The Vector Store abstraction does not support a multi tiered record grouping mechanism. Collections in the abstraction map to a Pinecone serverless index and no second level exists in the abstraction. Pinecone does support a second level of grouping called namespaces.

By default the Pinecone connector will pass null as the namespace for all operations. However it is possible to pass a single namespace to the Pinecone collection when constructing it and use this instead for all operations.

using Microsoft.SemanticKernel.Connectors.Pinecone;
using PineconeClient = Pinecone.PineconeClient;

var collection = new PineconeVectorStoreRecordCollection<Hotel>(
    new PineconeClient(pineconeApiKey),
    "skhotels",
    new() { IndexNamespace = "seasidehotels" });

Data mapping

The Pinecone connector provides a default mapper when mapping data from the data model to storage. Pinecone requires properties to be mapped into id, metadata and values groupings. The default mapper uses the model annotations or record definition to determine the type of each property and to do this mapping.

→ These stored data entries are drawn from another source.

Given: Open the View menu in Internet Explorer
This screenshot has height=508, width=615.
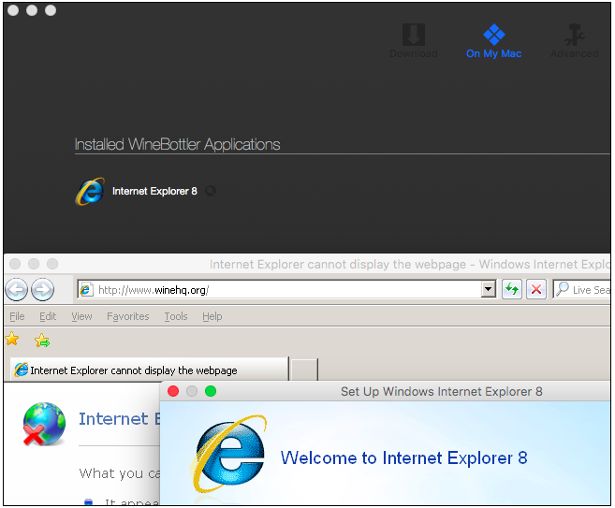Looking at the screenshot, I should 82,316.
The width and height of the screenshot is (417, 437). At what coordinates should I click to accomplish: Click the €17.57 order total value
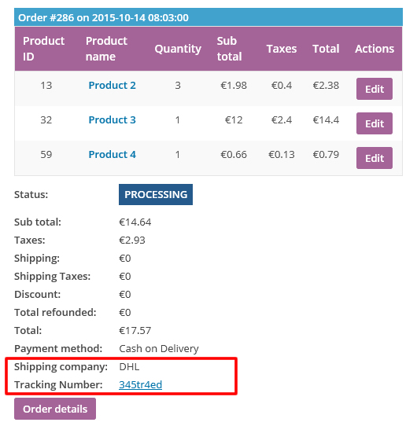click(x=135, y=331)
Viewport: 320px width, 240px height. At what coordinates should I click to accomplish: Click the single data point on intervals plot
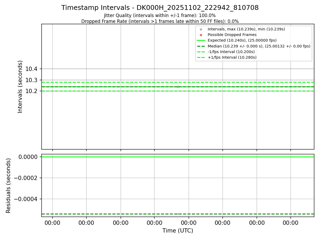click(178, 87)
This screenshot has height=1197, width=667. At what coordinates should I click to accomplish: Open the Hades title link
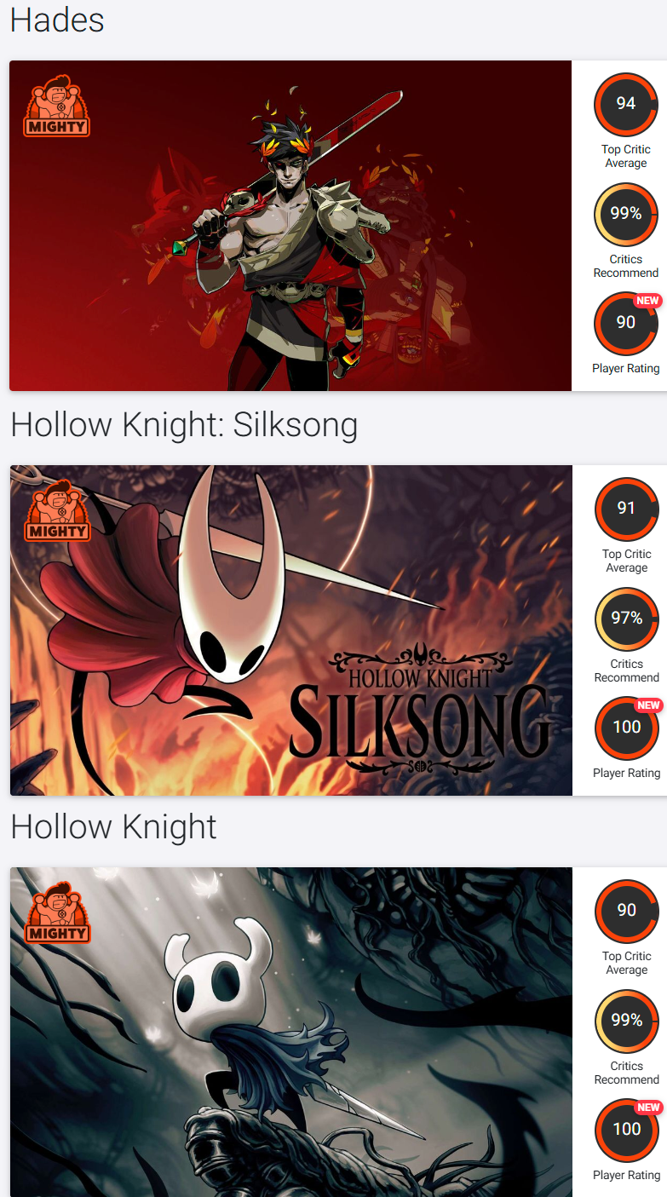[57, 20]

  • The data model property annotated as a key will be mapped to the Pinecone id property.
  • The data model properties annotated as data will be mapped to the Pinecone metadata object.
  • The data model property annotated as a vector will be mapped to the Pinecone vector property.

Property name override

For data properties, you can provide override field names to use in storage that is different to the property names on the data model. This is not supported for keys, since a key has a fixed name in Pinecone. It is also not supported for vectors, since the vector is stored under a fixed name values. The property name override is done by setting the StoragePropertyName option via the data model attributes or record definition.

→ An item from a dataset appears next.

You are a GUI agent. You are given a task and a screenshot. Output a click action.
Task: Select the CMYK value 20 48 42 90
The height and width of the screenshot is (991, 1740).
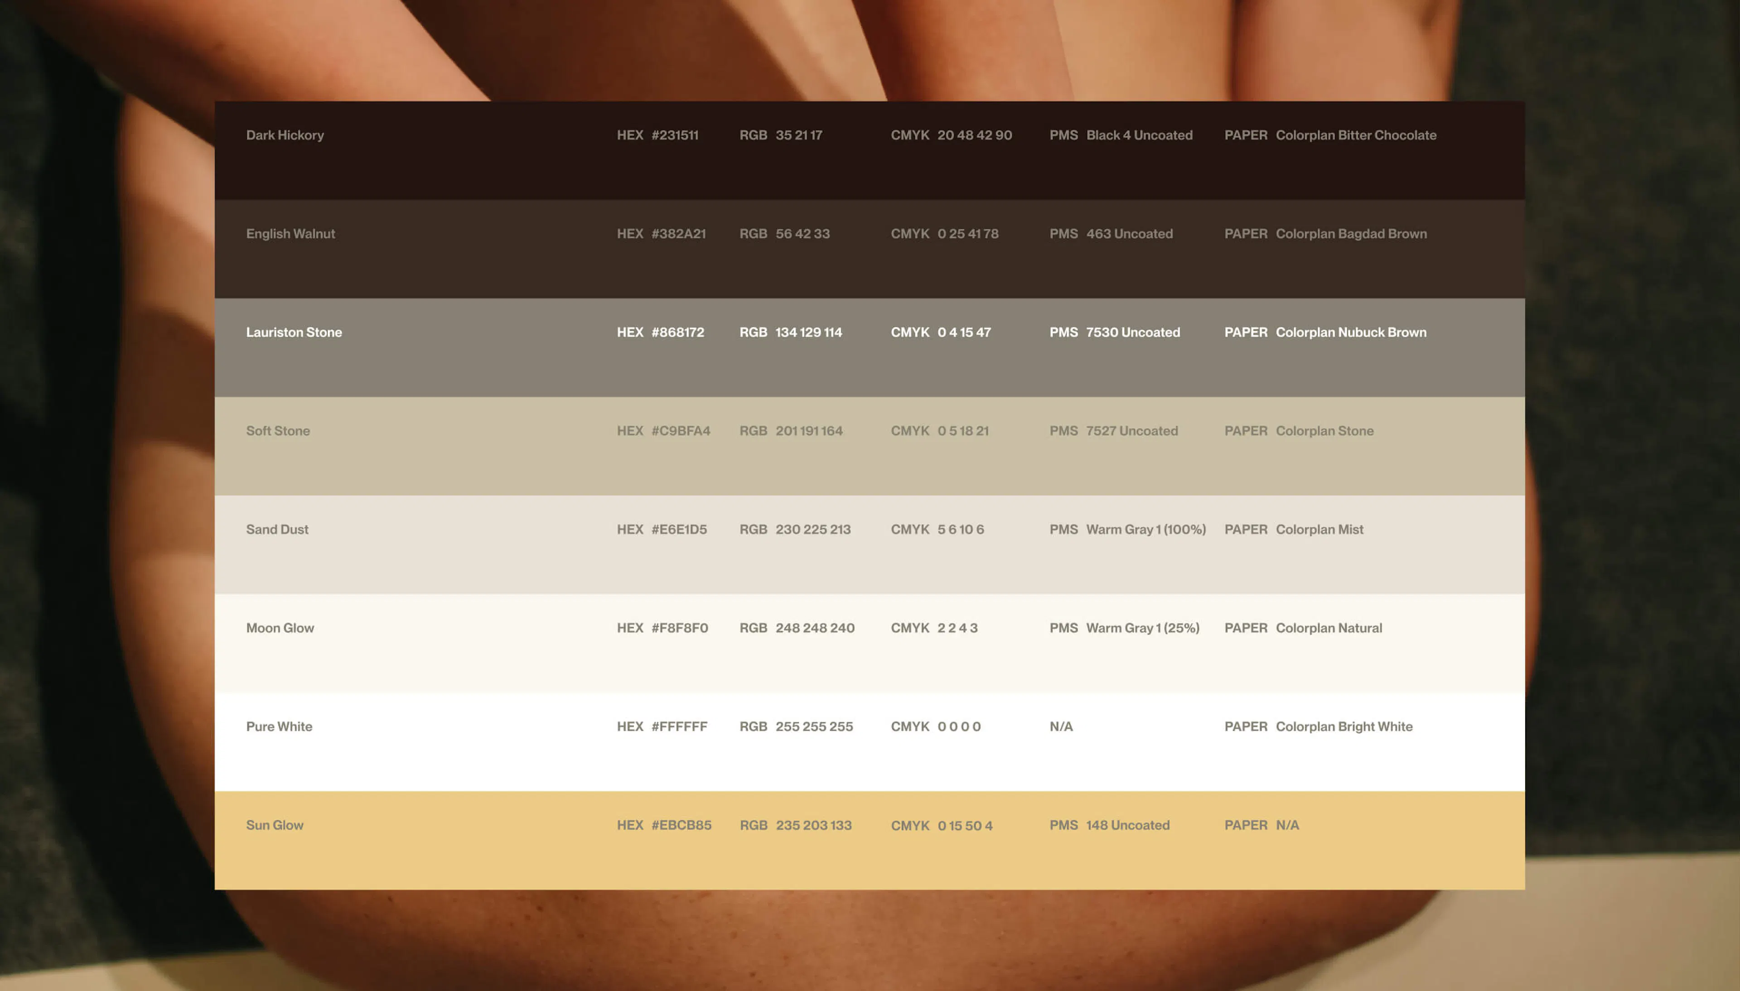point(974,135)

Here is an example of a data model with StoragePropertyName set on its attributes and how that will be represented in Pinecone.

using Microsoft.Extensions.VectorData;

public class Hotel
{
    [VectorStoreRecordKey]
    public ulong HotelId { get; set; }

    [VectorStoreRecordData(IsFilterable = true, StoragePropertyName = "hotel_name")]
    public string HotelName { get; set; }

    [VectorStoreRecordData(IsFullTextSearchable = true, StoragePropertyName = "hotel_description")]
    public string Description { get; set; }

    [VectorStoreRecordVector(Dimensions: 4, DistanceFunction.CosineDistance, IndexKind.Hnsw)]
    public ReadOnlyMemory<float>? DescriptionEmbedding { get; set; }
}
{
    "id": "h1", 
    "values": [0.9, 0.1, 0.1, 0.1], 
    "metadata": { "hotel_name": "Hotel Happy", "hotel_description": "A place where everyone can be happy." }
}

The Pinecone connector is not yet available in Python.

The Pinecone connector is not yet available in Java.